Ist der Verschleiß des Gelenkes zu fortgeschritten, ist die Implantation eines künstlichen Kniegelenkes erforderlich.
Heute werden fast durchweg Prothesen verwendet, bei denen nur die Gelenkflächen ersetzt werden und die Bänder erhalten
bleiben. Diese sog. Schlittenprothesen können bei einseitigem Verschleiß in bestimmten Fällen auch als
Halbschlittenprothese („Hemischlitten“ oder „unicondylärer Schlitten“) eingesetzt werden. Hierfür verwenden wir
spezielle minimalinvasive Zugänge.
Nur bei ungewöhnlich ausgeprägten Fällen mit erheblicher Bandinstabilität und Achsfehlstellung und bei komplizierten
Prothesenwechseln verwenden wir Achsprothesen.
Bei der Auswahl des Implantates richten wir uns sowohl nach der Knochenqualität als auch nach den Bedürfnissen des
Patienten. Unsere zementfreien Implantate sind aus reinem Titan mit spezieller Oberflächenbeschichtung. Dies ermöglicht
eine extrem hohe Belastbarkeit kombiniert mit minimalem Abrieb. Wir verwenden aber auch Modelle, die speziell an die
anatomischen Gegebenheiten von Frauen angepasst sind und gegenüber anderen Implantaten eine noch höhere Beugefähigkeit
ermöglichen.
Kreuzbandersatzplastik
Sowohl der Riss des vorderen Kreuzbandes als auch der wesentlich seltenere Riss des hinteren Kreuzbandes, stellen ein
schwerwiegendes mechanisches Problem für das Kniegelenk dar.

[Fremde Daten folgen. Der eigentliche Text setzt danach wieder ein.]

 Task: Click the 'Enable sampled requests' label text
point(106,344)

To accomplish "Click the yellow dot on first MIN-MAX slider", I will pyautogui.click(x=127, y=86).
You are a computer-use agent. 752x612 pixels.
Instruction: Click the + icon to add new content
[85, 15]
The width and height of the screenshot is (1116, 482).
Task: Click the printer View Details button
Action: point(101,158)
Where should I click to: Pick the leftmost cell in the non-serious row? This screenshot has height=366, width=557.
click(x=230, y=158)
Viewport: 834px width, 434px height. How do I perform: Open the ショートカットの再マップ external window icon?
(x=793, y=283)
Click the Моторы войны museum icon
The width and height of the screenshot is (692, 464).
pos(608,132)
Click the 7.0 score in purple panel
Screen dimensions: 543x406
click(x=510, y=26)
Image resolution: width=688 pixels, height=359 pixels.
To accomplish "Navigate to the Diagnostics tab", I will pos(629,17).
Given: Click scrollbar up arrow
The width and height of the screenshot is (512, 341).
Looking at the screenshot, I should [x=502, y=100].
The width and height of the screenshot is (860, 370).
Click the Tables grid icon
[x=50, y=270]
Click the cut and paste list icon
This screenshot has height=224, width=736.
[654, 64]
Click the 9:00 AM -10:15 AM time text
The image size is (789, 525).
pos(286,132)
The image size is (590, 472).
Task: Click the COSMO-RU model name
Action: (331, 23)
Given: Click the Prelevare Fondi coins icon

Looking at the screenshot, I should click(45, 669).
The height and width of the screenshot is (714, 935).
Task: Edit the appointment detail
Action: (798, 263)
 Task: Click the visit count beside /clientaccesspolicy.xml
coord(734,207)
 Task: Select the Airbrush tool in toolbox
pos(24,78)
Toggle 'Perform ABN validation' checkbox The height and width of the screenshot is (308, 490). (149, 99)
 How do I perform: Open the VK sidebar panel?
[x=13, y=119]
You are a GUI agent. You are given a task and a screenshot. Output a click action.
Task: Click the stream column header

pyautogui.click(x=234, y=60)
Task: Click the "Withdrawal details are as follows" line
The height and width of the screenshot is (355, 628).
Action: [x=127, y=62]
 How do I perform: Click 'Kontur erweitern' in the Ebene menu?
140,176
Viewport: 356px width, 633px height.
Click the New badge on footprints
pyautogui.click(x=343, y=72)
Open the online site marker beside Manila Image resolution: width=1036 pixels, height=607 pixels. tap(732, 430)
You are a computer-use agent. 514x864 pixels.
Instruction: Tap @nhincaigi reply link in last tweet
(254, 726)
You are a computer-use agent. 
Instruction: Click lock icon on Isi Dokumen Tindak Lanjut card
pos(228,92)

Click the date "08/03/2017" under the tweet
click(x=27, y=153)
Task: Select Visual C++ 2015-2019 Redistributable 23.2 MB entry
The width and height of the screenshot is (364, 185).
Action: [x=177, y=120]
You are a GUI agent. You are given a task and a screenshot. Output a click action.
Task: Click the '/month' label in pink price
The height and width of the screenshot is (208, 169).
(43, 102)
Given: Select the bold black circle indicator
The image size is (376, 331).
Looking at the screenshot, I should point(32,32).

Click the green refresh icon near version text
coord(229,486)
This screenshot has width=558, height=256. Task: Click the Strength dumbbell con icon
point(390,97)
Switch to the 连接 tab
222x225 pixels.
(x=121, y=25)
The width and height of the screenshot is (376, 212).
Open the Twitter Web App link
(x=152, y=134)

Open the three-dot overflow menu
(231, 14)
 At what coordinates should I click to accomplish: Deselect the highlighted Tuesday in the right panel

Beide Risse müssen daher in aller Regel operativ mit dem Ersatz des Bandes durch eine körpereigene Sehne versorgt
werden.
Dr. R. Krebs hat ein neues patentiertes Verfahren zur Implantation der Semitendinosussehne entwickelt. Dieser neue,
patentierte Sehnenanker Tendoloc wird seit 2008 implantiert und ermöglicht eine sehr hohe Ausreißfestigkeit in
Kombination mit gelenknaher Fixierung der Sehne und nahtfreier Verankerung. Ein Ausreißen von Sehnennähten wird dadurch
unmöglich.
Die Ersatzoperation des hinteren Kreuzbandes führen wir ebenfalls in arthroskopischer Technik durch.
Mosaikplastik (OATS)
Kleinere bis mittlere Knorpeldefekte können durch Einbringen von eigenen Knochen-Knorpelzylindern aus nicht belasteten
Gelenkanteilen in den Defekt behandelt werden (Mosaikplastik oder OATS-Plastik).
Offene Knie-OP
Bei komplexeren Schäden oder Fehlstellungen können auch offene Operationstechniken erforderlich werden. So gibt es
beispielsweise häufig vor der Implantation eines künstlichen Kniegelenkes die Möglichkeit mit einer Korrektur der
Beinachse ein künstliches Kniegelenk zu vermeiden oder zumindest den Zeitpunkt einer solchen Operation um Jahre zu
verschieben. Die Achskorrektur kann am Unterschenkel oder am Oberschenkel durchgeführt werden. In geeigneten Fällen ist
auch die Implantation eines sog. halben Kniegelenkes (Hemischlittenprothese) möglich.